Spanish publishing house based in Barcelona

Anagrama is a Spanish publisher founded in 1969 by Jorge Herralde, later sold to the Italian publisher Feltrinelli.

==History==
Anagrama was founded in 1969 by Jorge Herralde. In 2010, it was sold to the Italian publisher Feltrinelli.

A Catalan language series, Llibres anagrama, was created in 2014.

In January 2017, the publisher was acquired by the Feltrinelli Group, with Jorge Herralde appointed chairman of the board, while and Silvia Sesé took over as editorial director of Anagrama.

In November 2021, La Bella Varsovia, a poetry publisher headed by poet Elena Medel, became an imprint of Anagrama, with Medel continuing as director.

Anagrama has published thousands of titles since 1969.

==Description==
Anagrama publishes around 100 books annually, including fiction, non-fiction, and a paperback series.

Its most important series is Narrativas hispánicas, consisting of works by many of the most important Spanish-language writers of the modern era, including Sergio Pitol, Enrique Vila-Matas, Roberto Bolaño, Álvaro Enrigue, Ricardo Piglia, Javier Tomeo, Álvaro Pombo, among others. It also publishes Panorama de narrativas, which consists of prominent works translated from other languages, and Argumentos, or essays by all types of thinkers, philosophers, and contemporary writers.

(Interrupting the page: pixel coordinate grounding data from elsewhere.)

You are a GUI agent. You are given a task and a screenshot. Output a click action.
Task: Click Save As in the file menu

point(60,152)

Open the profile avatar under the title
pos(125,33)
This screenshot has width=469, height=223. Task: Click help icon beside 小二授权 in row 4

Around 75 per cent of its sales are made in Spain. The publisher and its translators have been criticized by Latin American readers for the overuse of typically Castilian Spanish expressions,

==Awards==
The publishing house awards two annual prizes for unpublished works, both highly prestigious within the Spanish-speaking world: the Anagrama Essay Prize (since 1973) and the Herralde Novel Prize (since 1983). To organize the former, on which he had been working since its conception in 1970, Jorge Herralde had to elude francoist censorship, which blocked the project for a year. Xavier Rubert de Ventós won the first Anagrama Prize in 1973, and since then it has distinguished prominent essayists and writers (primarily Spanish) such as Eugenio Trías, Pere Gimferrer, Fernando Savater, Luis Racionero, Carmen Martín Gaite, José Antonio Marina, Soledad Puértolas, and the Mexican author Carlos Monsiváis. The announcement of the Herralde Novel Prize in 1983 coincided, on the other hand, with the creation of the Narrtivas hispánicas collection, the Anagrama's first foray into fiction in Spanish language: the prize and the collection contributed decisively to the dissemination of the Spanish novelists of the time. In 2016, the Llibres Anagrama Prize was awarded for the first time, for original fiction written in the Catalan language.